• GOAL OF THE EXERCISE: Render the data from its first line through the line containing "coordinates (264, 168)." as a JSON list of strings, one string per line, with blank lines omitted.

start DATASET EXCERPTS

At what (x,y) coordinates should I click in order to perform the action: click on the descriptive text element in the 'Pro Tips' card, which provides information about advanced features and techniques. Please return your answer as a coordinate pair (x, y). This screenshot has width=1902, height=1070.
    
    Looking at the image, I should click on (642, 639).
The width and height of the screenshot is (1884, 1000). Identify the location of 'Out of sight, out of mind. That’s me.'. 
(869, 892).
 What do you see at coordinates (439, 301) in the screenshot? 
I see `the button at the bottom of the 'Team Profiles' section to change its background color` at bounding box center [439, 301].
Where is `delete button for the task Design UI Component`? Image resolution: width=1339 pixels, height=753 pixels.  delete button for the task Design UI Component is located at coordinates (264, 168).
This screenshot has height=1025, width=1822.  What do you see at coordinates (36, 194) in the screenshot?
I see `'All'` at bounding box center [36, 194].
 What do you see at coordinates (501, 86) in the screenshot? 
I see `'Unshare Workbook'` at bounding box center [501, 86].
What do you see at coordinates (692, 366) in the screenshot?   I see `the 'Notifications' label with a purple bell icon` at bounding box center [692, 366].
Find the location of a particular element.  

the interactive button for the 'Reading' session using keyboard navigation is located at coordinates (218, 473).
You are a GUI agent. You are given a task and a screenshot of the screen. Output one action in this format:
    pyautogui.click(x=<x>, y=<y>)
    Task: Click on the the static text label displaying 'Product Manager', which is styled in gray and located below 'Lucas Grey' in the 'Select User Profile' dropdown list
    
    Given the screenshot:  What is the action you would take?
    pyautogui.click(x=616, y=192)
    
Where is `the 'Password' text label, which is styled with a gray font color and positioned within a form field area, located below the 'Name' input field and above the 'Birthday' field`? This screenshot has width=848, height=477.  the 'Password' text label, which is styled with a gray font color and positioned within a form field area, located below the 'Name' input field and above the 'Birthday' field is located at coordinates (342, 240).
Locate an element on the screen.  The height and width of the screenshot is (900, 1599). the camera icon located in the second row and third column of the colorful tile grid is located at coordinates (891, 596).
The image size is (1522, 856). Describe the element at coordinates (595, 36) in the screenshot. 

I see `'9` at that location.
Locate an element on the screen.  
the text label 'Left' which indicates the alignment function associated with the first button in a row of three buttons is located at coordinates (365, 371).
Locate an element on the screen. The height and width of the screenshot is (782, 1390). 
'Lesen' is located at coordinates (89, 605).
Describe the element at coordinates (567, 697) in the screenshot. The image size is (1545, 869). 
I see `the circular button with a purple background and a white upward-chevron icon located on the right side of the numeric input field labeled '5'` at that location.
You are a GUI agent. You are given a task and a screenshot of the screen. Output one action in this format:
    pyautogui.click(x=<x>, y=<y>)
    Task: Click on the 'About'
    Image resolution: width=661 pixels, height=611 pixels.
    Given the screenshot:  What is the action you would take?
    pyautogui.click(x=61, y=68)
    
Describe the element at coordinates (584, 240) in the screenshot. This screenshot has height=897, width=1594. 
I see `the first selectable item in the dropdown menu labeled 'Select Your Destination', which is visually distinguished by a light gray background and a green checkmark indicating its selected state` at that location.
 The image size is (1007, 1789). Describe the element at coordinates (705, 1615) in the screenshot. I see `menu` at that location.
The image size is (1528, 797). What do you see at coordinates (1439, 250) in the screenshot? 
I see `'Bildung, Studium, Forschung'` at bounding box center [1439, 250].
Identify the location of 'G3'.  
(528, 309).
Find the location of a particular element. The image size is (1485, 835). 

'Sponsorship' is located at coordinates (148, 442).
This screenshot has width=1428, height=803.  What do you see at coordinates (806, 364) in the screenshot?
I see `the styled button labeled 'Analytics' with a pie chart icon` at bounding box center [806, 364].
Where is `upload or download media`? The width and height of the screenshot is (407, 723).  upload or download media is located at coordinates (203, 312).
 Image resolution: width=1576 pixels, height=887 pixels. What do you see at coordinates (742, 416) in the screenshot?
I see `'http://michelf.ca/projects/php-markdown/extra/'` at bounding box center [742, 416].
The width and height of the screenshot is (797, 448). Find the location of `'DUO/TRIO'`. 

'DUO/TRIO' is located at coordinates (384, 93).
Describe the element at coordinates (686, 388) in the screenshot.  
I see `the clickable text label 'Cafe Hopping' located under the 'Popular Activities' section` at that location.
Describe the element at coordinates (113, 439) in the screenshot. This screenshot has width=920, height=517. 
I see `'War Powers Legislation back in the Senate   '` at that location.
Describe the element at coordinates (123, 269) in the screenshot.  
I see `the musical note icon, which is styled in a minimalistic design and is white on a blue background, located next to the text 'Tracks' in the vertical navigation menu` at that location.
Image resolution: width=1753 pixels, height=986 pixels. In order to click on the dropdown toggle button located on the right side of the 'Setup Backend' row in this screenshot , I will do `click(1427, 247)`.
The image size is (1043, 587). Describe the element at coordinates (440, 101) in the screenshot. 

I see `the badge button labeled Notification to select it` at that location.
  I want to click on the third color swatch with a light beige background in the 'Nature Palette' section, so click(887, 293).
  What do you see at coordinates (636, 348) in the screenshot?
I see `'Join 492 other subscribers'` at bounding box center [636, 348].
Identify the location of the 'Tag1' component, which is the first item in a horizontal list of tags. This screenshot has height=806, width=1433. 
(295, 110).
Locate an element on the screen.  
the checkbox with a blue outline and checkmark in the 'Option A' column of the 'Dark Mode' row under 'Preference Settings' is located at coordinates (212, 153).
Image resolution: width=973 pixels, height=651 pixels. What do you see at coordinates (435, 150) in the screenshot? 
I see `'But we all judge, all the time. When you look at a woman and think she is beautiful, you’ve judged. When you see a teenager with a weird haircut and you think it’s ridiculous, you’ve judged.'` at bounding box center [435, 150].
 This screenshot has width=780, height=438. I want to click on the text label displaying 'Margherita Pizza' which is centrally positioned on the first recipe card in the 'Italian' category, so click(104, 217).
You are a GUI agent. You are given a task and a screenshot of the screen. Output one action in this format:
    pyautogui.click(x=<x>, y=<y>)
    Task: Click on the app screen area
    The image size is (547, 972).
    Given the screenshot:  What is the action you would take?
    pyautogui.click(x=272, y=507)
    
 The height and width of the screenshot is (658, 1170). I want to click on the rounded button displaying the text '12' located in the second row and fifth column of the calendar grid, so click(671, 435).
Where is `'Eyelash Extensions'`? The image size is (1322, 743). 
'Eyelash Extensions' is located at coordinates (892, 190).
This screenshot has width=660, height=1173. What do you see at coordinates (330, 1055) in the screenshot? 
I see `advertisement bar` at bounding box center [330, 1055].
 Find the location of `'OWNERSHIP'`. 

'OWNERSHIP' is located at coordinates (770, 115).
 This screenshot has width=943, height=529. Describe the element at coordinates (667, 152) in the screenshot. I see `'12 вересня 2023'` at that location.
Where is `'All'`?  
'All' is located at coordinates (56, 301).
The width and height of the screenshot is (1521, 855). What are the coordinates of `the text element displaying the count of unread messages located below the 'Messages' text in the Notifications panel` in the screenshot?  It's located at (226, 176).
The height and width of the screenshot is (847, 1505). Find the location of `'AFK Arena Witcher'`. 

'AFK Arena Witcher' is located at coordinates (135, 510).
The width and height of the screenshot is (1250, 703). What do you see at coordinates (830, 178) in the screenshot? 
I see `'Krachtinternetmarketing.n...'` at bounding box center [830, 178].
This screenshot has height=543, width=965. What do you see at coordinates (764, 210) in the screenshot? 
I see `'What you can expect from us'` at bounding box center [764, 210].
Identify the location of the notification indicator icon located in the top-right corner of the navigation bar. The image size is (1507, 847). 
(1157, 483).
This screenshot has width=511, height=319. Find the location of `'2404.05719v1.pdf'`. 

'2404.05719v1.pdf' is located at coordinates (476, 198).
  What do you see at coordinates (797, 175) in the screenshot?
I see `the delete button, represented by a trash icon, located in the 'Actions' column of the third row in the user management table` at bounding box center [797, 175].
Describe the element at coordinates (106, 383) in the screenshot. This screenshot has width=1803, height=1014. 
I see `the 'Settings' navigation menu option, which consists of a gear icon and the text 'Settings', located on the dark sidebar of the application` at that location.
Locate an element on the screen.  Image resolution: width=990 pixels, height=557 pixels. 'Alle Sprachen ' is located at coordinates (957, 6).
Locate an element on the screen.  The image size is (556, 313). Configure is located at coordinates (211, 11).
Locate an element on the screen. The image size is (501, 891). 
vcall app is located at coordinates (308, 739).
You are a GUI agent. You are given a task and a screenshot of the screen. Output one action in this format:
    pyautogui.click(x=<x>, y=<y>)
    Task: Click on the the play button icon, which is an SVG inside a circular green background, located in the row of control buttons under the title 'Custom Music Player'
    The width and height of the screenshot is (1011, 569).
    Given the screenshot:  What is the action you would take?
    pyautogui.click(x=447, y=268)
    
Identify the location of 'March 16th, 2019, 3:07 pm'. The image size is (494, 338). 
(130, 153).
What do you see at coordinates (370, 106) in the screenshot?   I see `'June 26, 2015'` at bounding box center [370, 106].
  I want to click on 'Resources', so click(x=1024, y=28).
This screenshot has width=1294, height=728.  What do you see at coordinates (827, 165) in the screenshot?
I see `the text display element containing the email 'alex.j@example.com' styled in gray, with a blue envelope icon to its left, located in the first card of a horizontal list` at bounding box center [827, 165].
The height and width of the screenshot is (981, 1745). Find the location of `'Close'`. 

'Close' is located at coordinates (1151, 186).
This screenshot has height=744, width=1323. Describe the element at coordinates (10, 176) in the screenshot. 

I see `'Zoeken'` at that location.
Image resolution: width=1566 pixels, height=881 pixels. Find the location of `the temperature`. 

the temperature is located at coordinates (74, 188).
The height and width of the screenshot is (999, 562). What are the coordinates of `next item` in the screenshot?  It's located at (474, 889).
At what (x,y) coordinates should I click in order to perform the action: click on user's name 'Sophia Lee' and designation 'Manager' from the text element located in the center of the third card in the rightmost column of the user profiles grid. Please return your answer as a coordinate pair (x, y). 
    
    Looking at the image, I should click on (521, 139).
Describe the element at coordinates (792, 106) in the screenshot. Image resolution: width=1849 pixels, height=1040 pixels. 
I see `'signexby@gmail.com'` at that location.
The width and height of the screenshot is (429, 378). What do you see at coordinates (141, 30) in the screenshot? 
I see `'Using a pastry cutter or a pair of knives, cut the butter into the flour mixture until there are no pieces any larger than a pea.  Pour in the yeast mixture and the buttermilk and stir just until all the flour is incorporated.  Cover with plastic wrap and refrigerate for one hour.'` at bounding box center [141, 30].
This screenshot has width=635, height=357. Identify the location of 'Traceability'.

end DATASET EXCERPTS

• EXPECTED OUTPUT:
[
  "At what (x,y) coordinates should I click in order to perform the action: click on the descriptive text element in the 'Pro Tips' card, which provides information about advanced features and techniques. Please return your answer as a coordinate pair (x, y). This screenshot has width=1902, height=1070.",
  "    Looking at the image, I should click on (642, 639).",
  "The width and height of the screenshot is (1884, 1000). Identify the location of 'Out of sight, out of mind. That’s me.'. ",
  "(869, 892).",
  " What do you see at coordinates (439, 301) in the screenshot? ",
  "I see `the button at the bottom of the 'Team Profiles' section to change its background color` at bounding box center [439, 301].",
  "Where is `delete button for the task Design UI Component`? Image resolution: width=1339 pixels, height=753 pixels.  delete button for the task Design UI Component is located at coordinates (264, 168)."
]